China props up housing market
The Chinese authorities have announced measures to shore up the sinking property market.
The Chinese authorities have announced measures to shore up the sinking property market. The minimum downpayment needed on second home purchases will now fall to 40%, from current levels of 50%-69% in most cities and 70% in Beijing and Shanghai.
In addition, a capital-gains tax exemption will now apply to sellers who have owned their home for two years, down from a five-year minimum.
In February, house prices fell by an average of 5.7% year-on-year in China's 70 biggest cities. In January 2014, when they peaked, they were climbing at an annual rate of almost 10%. Property accounts for 23% of GDP when related industries, such as sales and home equipment, are taken into account.
What the commentators said
For one thing, many developers already offer buyers ways to delay or avoid downpayment requirements, so it's unclear how much difference the measures make.
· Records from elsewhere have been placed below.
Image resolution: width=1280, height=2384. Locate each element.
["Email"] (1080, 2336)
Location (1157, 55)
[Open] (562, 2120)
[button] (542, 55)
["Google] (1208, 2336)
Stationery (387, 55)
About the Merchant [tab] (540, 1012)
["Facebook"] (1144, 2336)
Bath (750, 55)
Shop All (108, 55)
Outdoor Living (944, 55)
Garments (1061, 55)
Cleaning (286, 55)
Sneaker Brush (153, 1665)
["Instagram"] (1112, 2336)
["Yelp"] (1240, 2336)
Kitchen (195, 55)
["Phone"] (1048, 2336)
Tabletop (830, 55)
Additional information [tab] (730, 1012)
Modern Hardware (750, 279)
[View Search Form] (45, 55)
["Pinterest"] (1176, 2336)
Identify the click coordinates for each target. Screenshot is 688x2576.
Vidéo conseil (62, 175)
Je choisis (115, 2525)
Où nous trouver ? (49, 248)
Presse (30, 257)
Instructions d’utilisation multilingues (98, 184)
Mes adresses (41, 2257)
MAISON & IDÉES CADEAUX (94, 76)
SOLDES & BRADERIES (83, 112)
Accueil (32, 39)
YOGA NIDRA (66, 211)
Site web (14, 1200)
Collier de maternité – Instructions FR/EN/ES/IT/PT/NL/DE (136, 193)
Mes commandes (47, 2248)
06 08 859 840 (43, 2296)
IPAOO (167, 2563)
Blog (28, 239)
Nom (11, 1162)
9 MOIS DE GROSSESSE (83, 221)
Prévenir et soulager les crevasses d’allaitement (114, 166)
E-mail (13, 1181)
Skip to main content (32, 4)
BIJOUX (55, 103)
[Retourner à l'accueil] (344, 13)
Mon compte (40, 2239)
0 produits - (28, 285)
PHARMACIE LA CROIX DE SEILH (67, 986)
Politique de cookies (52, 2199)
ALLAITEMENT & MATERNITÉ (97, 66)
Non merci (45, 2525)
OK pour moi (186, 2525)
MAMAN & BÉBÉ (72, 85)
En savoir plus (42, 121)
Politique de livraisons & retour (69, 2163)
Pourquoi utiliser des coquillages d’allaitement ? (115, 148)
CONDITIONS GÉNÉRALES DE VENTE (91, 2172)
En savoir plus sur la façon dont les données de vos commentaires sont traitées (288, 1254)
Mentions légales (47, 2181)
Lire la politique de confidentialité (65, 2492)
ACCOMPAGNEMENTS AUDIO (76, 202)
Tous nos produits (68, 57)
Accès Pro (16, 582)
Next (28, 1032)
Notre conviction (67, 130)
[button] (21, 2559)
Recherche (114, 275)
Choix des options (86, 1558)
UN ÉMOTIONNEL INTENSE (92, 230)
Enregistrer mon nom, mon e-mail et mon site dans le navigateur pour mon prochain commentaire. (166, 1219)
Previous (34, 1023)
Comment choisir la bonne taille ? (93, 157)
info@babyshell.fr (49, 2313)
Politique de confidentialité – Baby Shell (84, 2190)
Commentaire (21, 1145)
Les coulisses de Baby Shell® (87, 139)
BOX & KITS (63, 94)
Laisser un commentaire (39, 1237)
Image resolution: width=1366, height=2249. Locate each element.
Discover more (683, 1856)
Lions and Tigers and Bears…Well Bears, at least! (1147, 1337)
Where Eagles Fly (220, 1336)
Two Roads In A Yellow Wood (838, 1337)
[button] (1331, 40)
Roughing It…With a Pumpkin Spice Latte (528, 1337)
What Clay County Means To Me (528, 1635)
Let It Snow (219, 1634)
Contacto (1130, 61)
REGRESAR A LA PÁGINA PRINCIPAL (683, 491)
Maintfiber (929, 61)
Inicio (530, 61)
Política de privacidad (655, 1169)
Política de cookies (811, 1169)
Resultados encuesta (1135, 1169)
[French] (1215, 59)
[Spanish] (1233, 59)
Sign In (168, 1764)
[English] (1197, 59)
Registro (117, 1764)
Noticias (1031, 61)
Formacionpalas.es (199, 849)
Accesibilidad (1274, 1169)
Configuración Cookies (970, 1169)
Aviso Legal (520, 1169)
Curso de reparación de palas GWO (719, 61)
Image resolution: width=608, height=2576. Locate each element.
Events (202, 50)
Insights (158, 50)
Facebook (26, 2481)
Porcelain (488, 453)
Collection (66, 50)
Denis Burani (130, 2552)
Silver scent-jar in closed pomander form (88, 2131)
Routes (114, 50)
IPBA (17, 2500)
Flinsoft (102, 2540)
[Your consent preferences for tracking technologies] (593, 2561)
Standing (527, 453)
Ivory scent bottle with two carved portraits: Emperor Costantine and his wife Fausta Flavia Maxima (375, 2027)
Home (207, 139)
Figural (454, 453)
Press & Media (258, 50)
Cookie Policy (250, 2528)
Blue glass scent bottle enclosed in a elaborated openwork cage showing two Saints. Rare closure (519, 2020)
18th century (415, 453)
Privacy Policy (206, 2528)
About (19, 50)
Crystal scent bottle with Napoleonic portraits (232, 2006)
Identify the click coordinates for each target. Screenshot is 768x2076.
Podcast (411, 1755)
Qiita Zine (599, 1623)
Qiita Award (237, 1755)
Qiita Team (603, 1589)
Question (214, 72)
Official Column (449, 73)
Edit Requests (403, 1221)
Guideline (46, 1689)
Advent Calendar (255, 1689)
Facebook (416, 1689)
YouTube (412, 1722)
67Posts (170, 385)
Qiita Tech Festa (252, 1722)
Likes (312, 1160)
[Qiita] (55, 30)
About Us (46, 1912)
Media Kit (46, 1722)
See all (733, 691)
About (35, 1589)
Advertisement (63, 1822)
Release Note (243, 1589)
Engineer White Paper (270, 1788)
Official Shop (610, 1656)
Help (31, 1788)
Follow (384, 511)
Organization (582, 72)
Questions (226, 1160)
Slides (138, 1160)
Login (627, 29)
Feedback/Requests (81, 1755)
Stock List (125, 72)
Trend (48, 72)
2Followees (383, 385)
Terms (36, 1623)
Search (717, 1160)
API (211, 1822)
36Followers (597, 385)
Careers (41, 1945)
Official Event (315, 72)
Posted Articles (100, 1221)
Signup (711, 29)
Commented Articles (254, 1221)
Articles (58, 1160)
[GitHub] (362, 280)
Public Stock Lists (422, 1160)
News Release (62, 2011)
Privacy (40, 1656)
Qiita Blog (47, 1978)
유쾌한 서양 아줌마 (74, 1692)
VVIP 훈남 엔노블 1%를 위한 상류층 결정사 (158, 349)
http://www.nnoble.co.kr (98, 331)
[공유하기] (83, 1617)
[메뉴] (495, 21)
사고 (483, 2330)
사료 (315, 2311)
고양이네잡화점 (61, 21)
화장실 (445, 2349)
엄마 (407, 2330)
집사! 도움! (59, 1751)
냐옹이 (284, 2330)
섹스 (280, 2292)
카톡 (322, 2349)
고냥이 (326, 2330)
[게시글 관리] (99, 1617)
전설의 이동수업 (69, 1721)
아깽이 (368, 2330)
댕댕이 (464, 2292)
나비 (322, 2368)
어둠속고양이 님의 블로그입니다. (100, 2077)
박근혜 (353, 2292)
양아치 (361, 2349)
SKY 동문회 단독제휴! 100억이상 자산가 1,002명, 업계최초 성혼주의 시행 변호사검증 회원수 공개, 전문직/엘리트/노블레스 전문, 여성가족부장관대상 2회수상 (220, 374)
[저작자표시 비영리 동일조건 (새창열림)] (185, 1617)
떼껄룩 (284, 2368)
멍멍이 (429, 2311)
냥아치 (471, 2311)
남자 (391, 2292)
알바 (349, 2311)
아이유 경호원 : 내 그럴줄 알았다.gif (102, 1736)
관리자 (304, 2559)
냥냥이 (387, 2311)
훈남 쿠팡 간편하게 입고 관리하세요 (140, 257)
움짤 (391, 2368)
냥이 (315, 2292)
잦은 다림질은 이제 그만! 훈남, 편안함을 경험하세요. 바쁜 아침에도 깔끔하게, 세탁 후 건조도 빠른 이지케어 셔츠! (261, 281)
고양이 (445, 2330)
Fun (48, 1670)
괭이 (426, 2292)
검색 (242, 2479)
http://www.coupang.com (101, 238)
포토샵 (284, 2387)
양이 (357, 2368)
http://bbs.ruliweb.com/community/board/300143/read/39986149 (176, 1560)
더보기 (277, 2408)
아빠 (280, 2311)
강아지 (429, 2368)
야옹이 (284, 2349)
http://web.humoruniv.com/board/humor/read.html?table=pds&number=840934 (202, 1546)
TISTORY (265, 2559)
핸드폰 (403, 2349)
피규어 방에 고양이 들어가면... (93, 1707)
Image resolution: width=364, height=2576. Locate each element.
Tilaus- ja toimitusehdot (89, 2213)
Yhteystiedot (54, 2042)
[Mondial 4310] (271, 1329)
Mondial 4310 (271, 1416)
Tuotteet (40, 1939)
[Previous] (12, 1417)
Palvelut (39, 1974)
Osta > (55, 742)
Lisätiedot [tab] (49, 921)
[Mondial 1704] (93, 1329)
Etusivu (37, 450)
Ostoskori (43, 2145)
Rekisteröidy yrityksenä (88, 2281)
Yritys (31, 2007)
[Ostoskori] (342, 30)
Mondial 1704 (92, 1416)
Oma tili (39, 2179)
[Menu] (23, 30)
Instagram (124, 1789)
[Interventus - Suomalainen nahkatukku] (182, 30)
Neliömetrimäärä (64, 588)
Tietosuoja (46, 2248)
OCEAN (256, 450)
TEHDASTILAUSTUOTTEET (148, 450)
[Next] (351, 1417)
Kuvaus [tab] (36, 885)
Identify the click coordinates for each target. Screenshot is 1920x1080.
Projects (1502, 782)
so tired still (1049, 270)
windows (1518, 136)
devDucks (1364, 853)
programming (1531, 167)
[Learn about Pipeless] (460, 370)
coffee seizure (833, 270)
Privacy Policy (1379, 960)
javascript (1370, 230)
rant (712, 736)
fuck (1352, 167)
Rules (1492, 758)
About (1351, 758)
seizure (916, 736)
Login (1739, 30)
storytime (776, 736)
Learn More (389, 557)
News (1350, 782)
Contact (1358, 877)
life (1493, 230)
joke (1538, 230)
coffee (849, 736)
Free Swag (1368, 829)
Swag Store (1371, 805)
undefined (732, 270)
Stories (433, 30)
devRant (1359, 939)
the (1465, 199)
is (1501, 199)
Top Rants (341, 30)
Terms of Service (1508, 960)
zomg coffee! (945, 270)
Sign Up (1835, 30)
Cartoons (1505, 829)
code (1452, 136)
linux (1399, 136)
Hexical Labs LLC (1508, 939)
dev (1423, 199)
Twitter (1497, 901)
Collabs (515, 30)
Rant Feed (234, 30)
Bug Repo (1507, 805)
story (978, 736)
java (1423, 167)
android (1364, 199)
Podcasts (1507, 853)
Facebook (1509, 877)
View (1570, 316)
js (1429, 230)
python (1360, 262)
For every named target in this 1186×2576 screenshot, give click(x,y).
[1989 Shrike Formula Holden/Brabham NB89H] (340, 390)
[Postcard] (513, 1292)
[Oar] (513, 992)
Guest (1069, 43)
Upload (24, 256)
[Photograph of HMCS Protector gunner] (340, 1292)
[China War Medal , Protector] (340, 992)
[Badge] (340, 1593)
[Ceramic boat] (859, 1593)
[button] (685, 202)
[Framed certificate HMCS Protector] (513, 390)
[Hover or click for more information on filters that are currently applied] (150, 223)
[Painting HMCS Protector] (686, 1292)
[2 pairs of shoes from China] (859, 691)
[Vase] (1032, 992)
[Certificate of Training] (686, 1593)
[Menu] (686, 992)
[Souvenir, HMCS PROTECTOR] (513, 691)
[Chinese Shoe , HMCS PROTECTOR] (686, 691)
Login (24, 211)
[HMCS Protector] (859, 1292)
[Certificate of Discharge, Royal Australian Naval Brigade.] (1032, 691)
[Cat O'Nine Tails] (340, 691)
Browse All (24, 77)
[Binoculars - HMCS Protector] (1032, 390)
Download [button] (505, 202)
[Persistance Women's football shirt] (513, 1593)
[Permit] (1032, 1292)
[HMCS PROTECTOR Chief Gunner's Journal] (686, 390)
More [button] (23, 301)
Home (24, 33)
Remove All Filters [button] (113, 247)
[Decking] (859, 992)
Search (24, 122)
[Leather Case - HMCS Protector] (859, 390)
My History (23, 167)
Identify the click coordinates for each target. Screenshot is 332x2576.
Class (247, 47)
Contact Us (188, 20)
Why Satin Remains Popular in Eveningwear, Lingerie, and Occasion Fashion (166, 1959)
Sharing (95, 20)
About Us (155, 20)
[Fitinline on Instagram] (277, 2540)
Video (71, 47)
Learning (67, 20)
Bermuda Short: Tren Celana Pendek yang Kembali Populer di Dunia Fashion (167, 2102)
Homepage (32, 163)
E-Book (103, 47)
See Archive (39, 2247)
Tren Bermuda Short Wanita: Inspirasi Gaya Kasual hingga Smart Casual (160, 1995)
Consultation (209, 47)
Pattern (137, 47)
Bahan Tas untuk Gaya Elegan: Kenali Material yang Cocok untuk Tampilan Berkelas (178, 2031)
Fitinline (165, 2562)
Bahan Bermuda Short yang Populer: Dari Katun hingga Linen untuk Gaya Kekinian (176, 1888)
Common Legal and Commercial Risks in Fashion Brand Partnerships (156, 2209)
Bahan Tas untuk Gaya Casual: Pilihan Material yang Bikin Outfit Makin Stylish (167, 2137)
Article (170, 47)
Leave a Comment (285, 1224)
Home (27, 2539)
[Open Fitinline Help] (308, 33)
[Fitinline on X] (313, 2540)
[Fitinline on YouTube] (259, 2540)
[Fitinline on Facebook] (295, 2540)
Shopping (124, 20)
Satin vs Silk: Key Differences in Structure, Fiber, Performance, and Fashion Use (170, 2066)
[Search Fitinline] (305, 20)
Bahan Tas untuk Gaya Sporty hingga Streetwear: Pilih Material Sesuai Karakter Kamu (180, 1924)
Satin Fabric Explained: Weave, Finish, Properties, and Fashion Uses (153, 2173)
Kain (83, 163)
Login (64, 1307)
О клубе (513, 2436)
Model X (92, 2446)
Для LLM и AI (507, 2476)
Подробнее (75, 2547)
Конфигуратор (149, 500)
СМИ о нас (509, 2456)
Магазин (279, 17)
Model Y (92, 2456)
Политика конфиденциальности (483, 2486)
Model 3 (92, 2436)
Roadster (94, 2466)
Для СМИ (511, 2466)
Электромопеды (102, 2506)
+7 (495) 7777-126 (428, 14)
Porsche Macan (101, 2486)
And inventories of unsold properties are at record levels, while prices are already on the slide. It's going to "require a change to expectations, not just to the availability of debt", to arrest the housing slump that is dragging down the economy, said John Foley on breakingviews.com.
In markets driven by speculation rather than fundamentals "these are second homes, after all" the key factor is whether buyers think prices are likely to rise again. "That kind of psychological adjustment is not in the gift of bureaucrats."
That's why the authorities would be better off working out how to cushion the system against the property slump, continued Foley. China's planners can handle "technical tweaks", such as making banks build up their capital cushions. Micro-managing human behaviour is beyond them.